Segment Start: RECORDS SHOWN

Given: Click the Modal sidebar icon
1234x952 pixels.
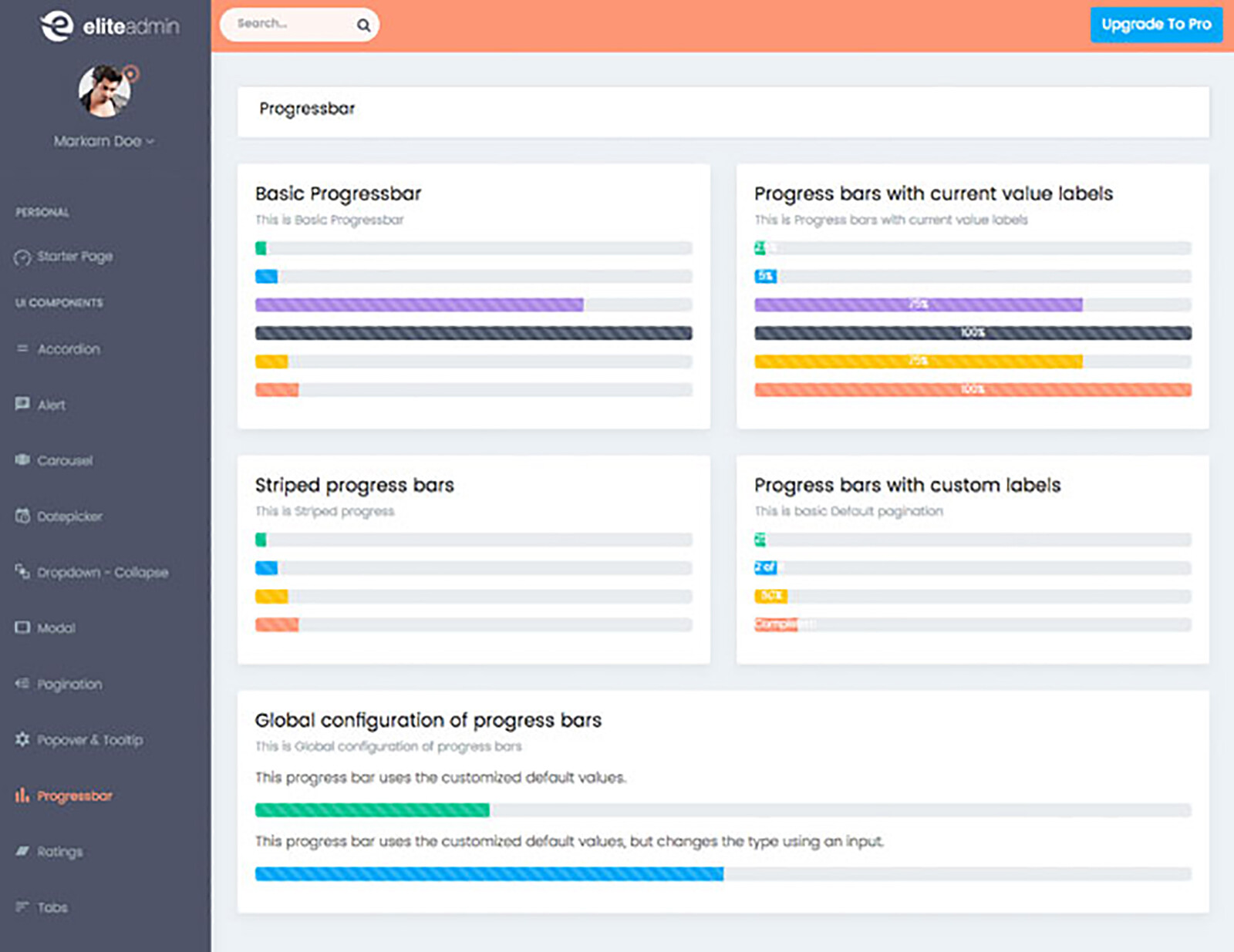Looking at the screenshot, I should click(22, 627).
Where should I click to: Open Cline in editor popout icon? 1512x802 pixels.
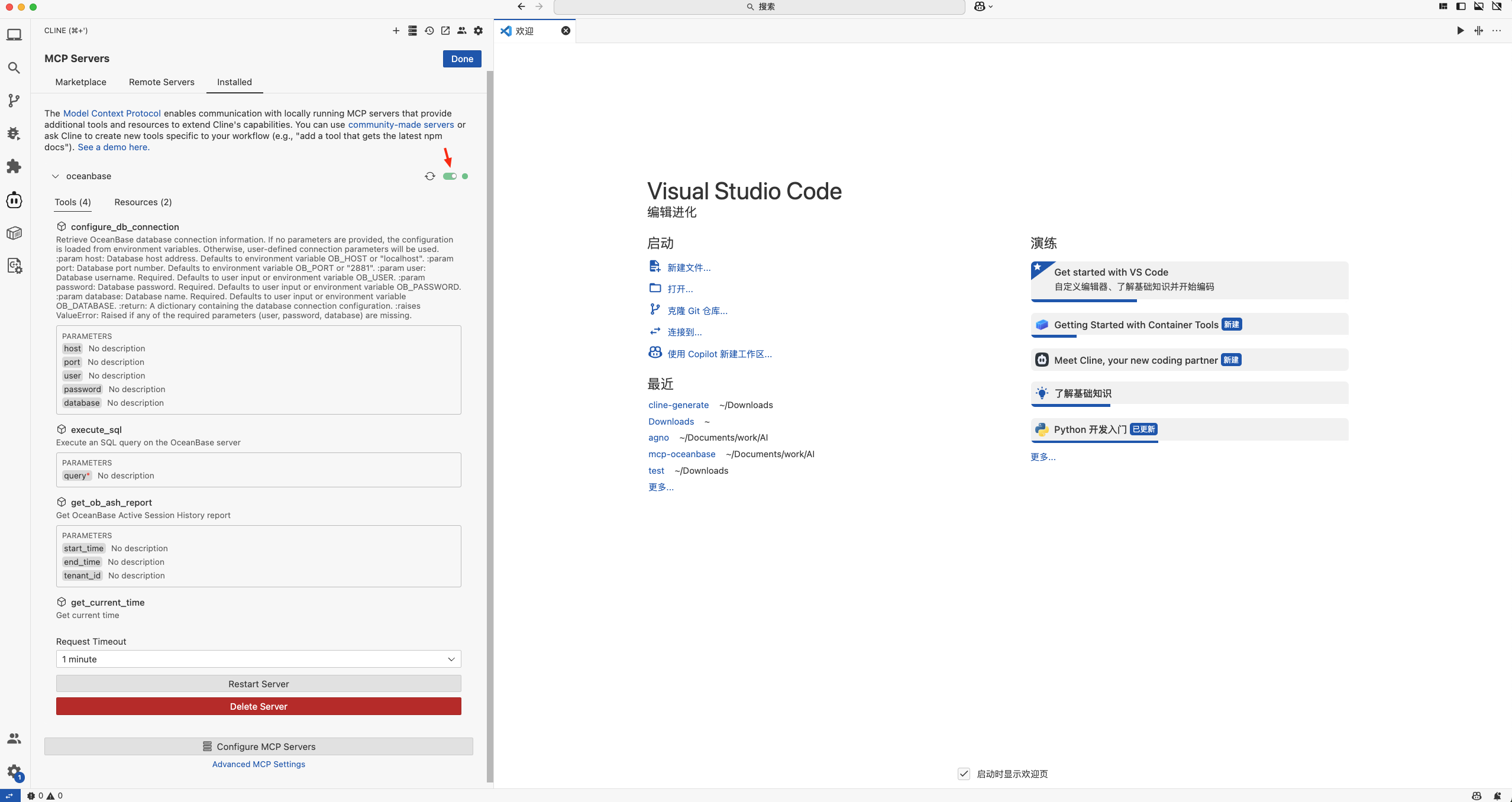(445, 31)
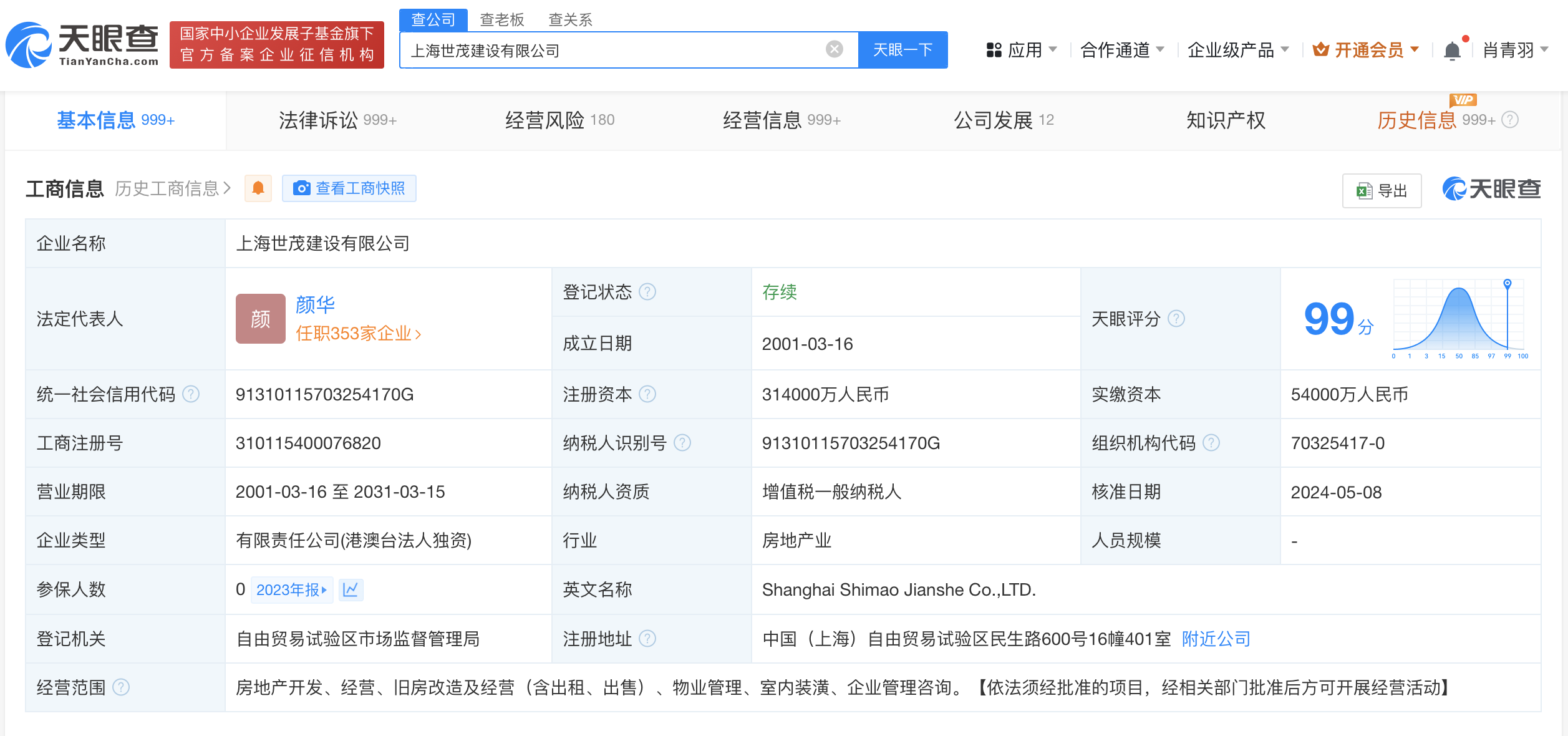This screenshot has width=1568, height=736.
Task: Click the 天眼一下 search button
Action: coord(903,49)
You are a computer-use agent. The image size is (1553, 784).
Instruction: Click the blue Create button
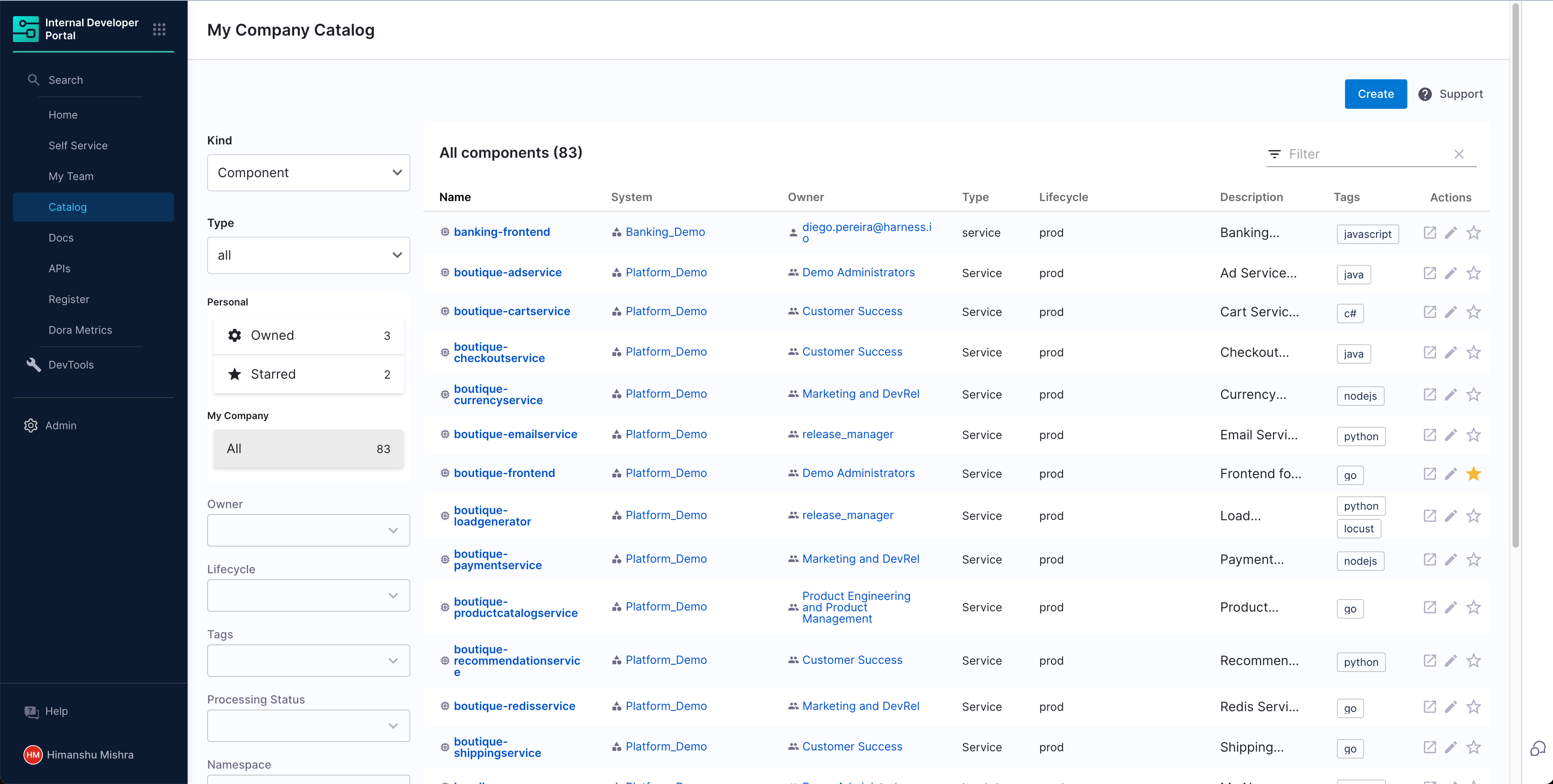(x=1375, y=94)
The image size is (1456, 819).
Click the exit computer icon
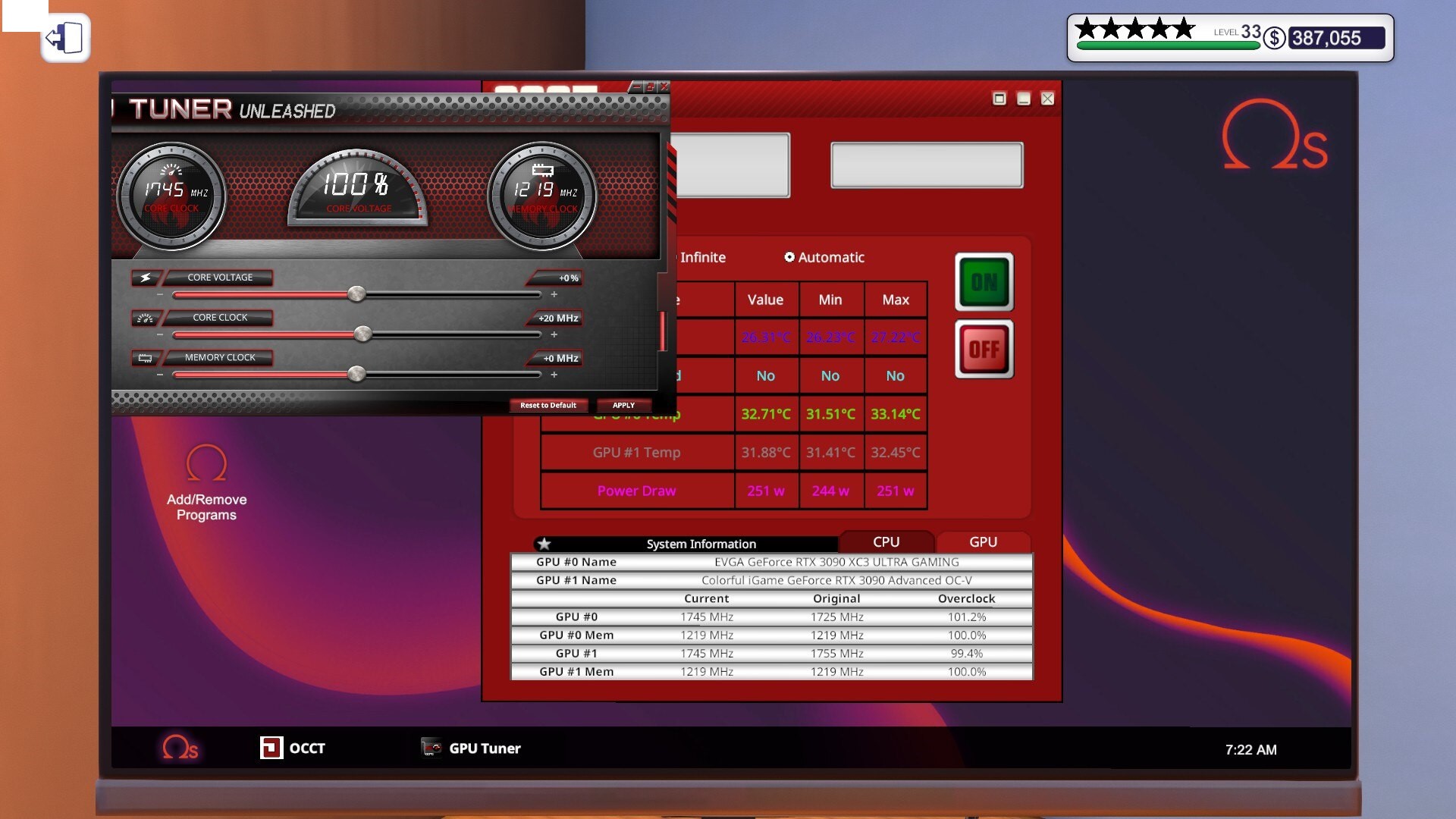pos(65,38)
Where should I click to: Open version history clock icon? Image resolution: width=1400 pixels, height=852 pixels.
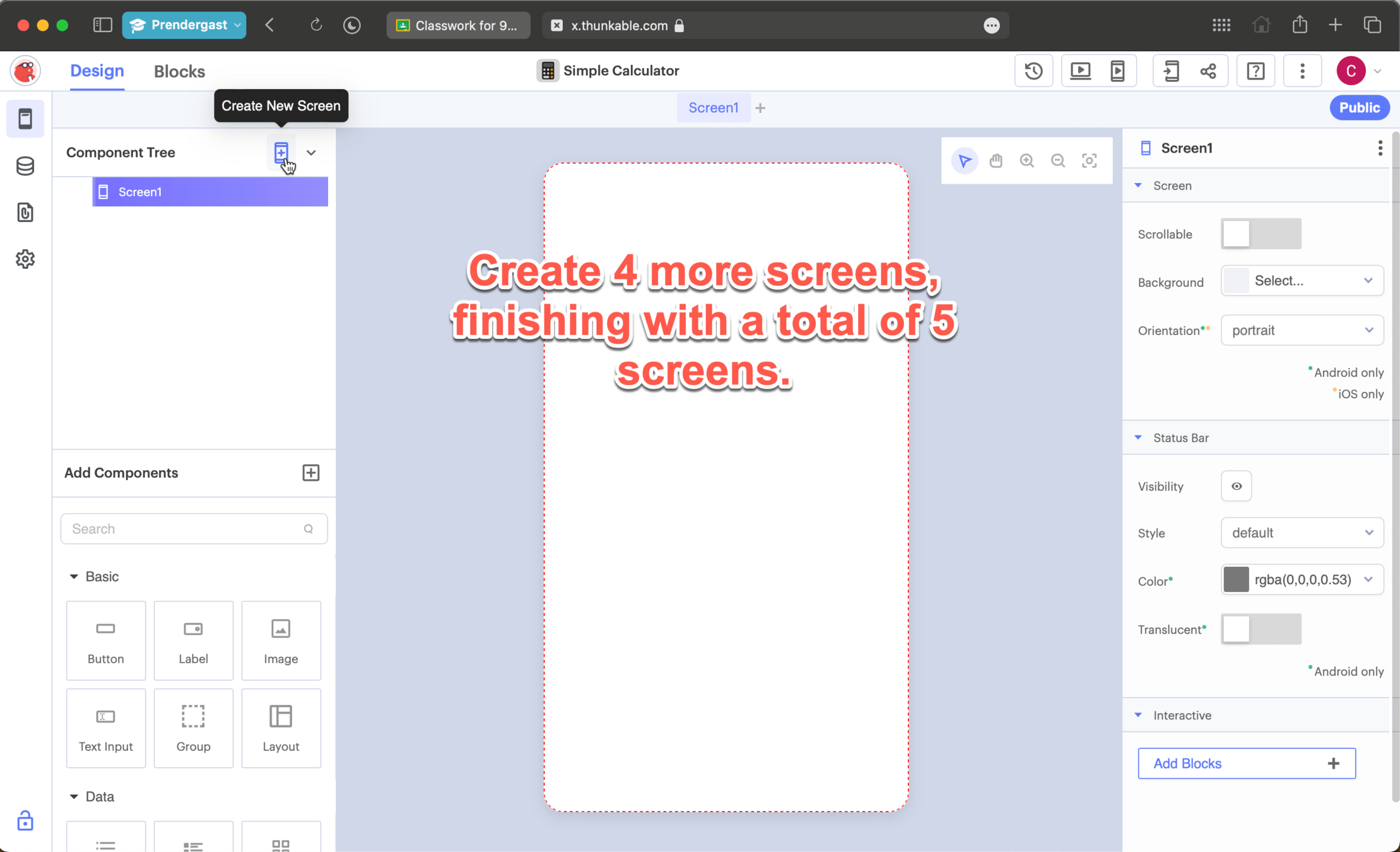1033,71
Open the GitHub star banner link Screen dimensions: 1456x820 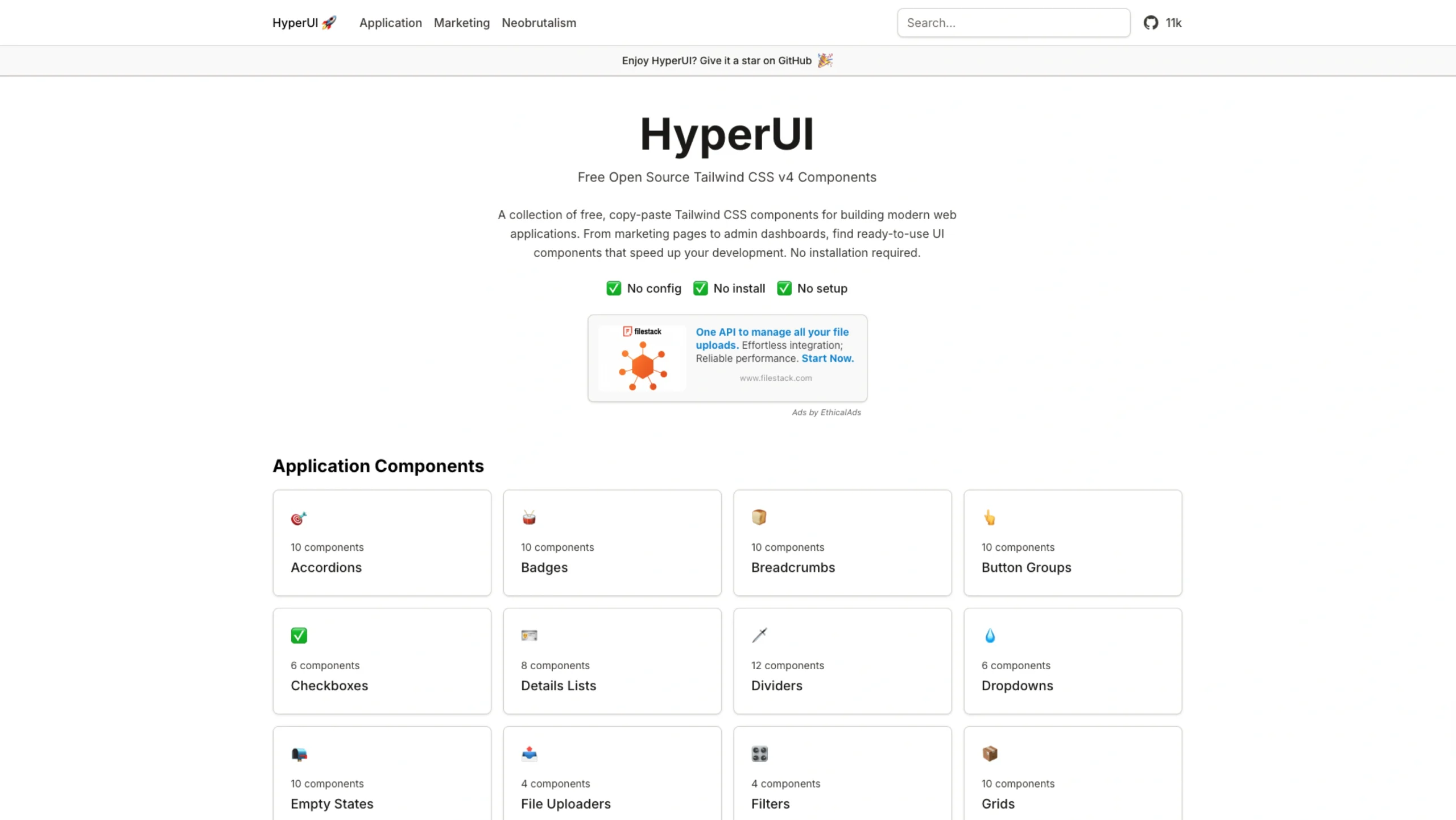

Segment End: RECORDS SHOWN

When you find the line that contains "Where should I click to: Open version", retype it and every line after it through the end of the data above, exactly, with no pictures.

RESULT.
Where should I click to: Open version history clock icon? Image resolution: width=1400 pixels, height=852 pixels.
1033,71
Open the GitHub star banner link Screen dimensions: 1456x820 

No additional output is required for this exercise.